Dataset entries

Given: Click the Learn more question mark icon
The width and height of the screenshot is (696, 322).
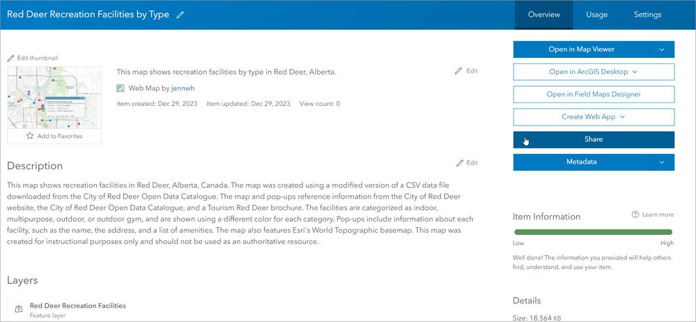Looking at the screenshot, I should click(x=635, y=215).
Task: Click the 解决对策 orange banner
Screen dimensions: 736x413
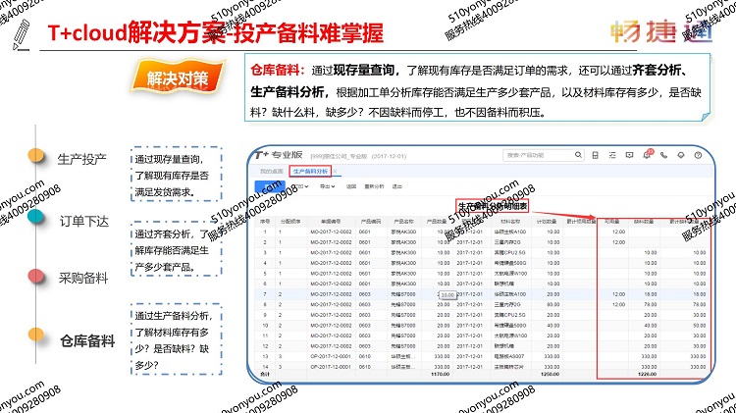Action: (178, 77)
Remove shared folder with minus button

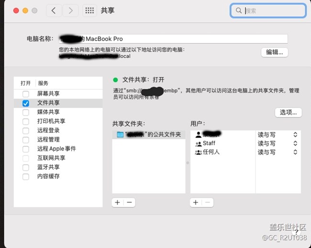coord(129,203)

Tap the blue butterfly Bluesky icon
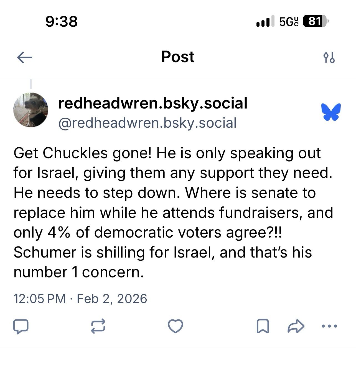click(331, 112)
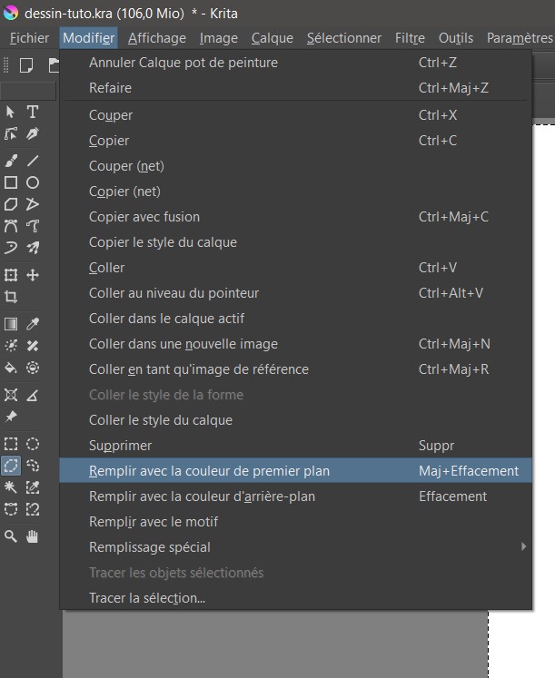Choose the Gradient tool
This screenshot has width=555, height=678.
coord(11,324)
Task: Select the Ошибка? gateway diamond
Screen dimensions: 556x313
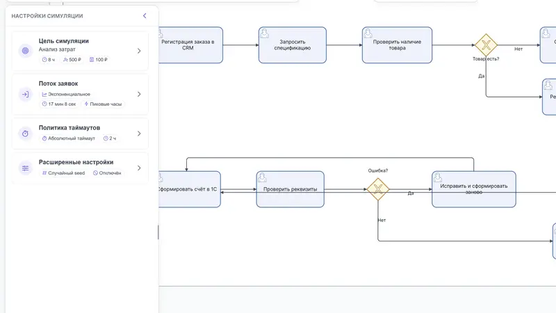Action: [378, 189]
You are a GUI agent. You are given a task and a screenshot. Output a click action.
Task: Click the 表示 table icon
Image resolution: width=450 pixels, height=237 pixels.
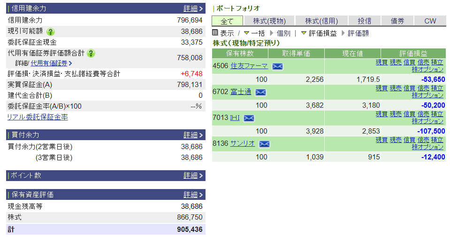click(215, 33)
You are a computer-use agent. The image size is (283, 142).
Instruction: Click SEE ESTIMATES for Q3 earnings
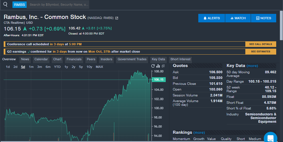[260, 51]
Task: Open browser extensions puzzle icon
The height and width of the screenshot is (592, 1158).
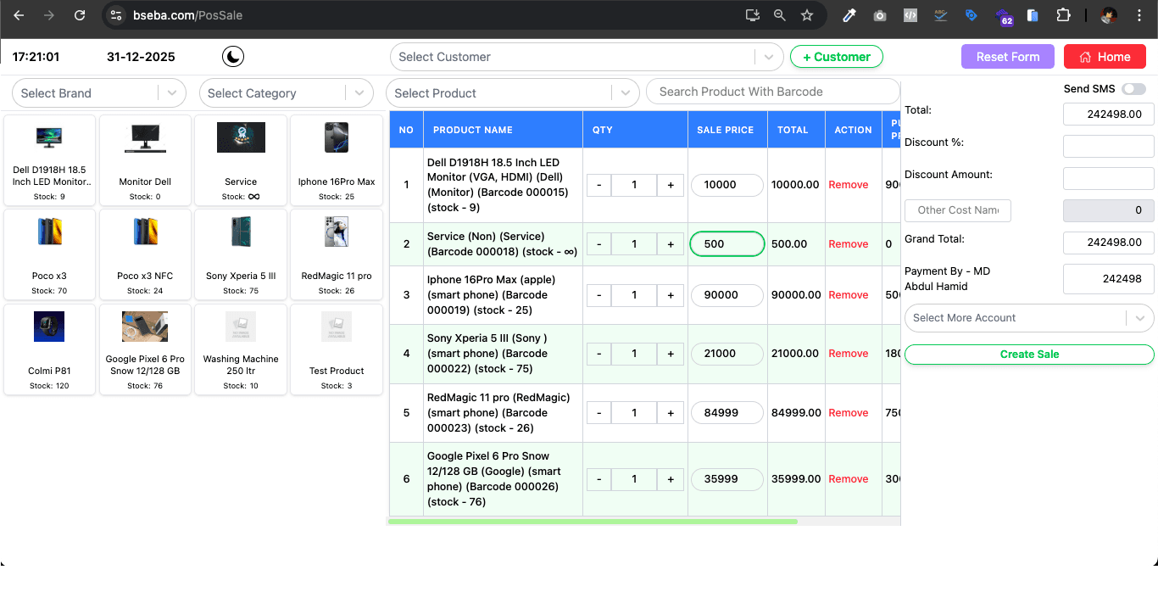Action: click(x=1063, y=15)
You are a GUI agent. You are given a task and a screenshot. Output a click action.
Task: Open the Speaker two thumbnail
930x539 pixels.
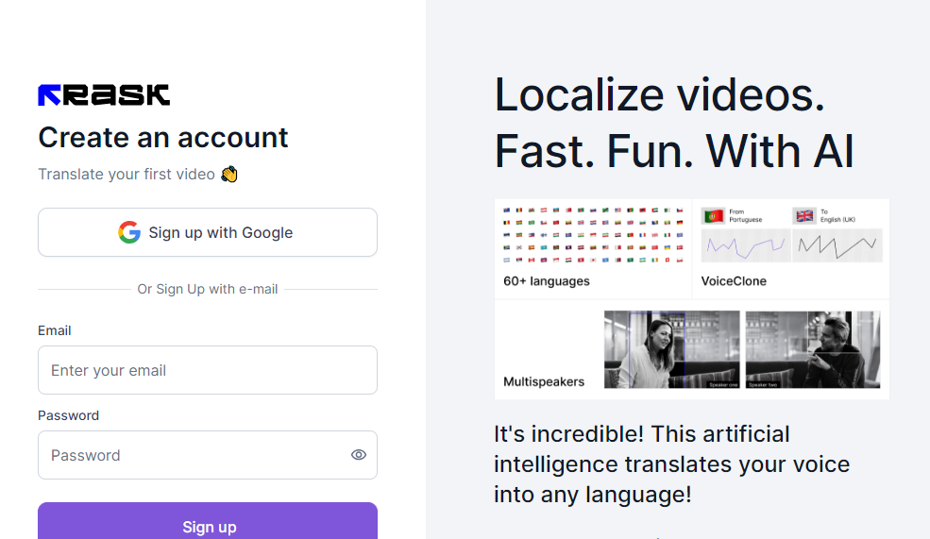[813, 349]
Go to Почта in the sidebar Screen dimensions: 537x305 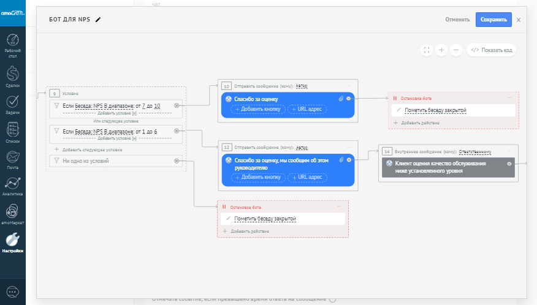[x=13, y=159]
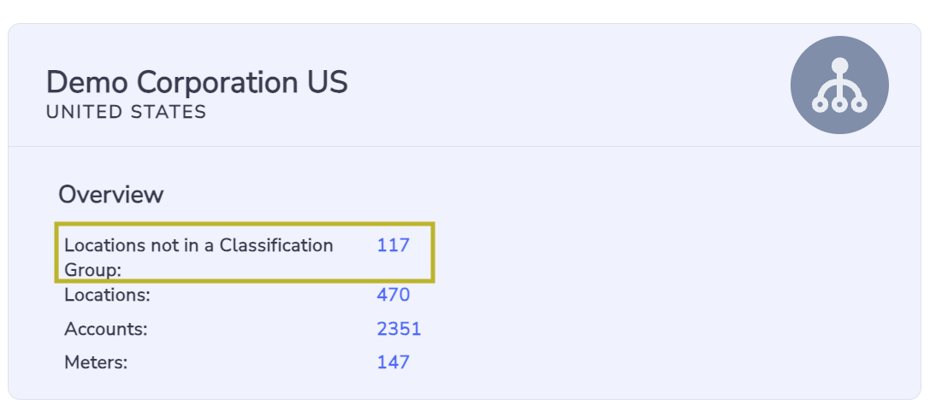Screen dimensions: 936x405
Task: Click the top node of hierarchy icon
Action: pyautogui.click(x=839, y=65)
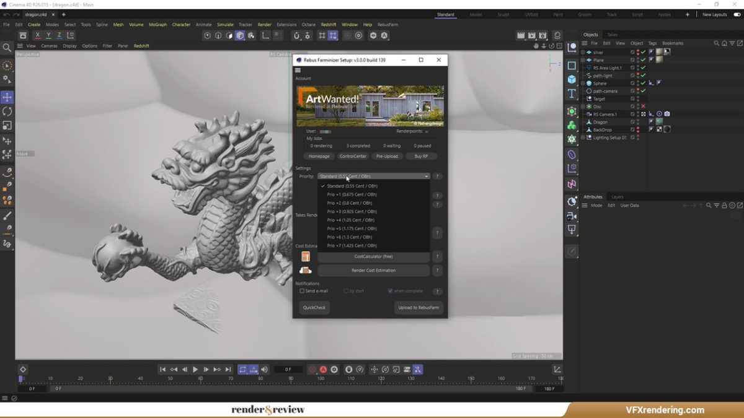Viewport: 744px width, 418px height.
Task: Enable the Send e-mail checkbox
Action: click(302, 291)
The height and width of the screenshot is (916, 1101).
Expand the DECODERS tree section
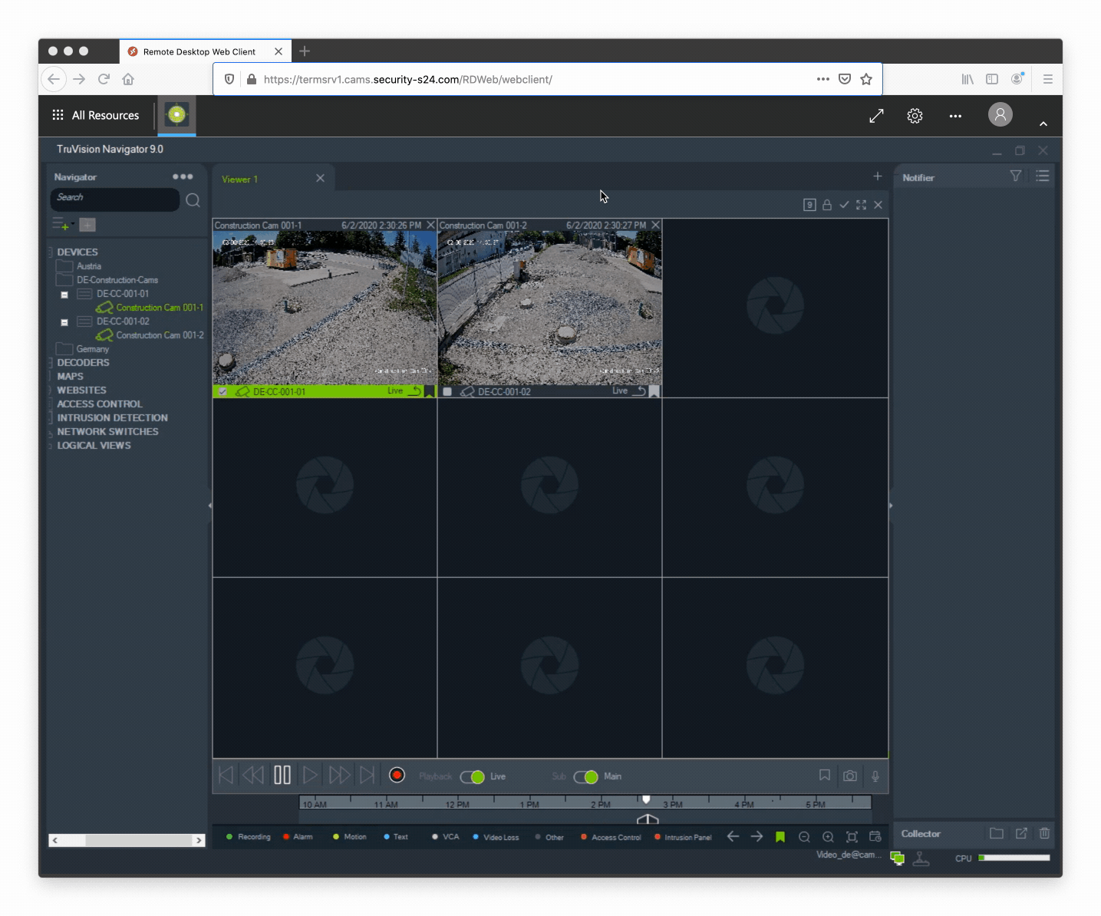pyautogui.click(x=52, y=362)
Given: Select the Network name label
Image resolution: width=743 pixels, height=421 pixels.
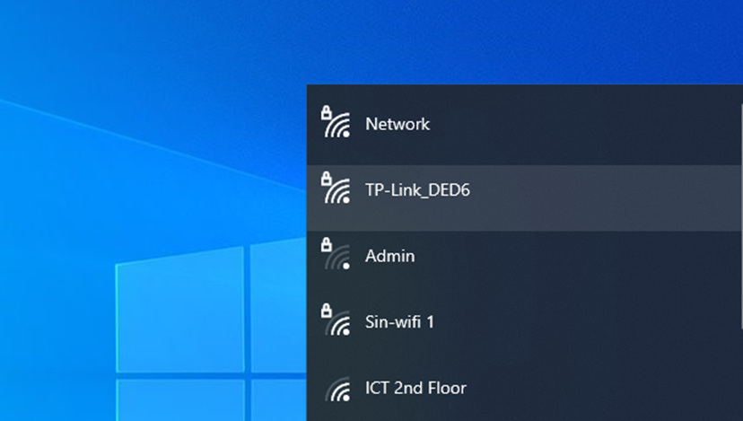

Required work:
What is needed is every line of the records that contains the word "Open".

Answer box:
Task: Open browser extensions puzzle icon
Task: Open the Speaker two thumbnail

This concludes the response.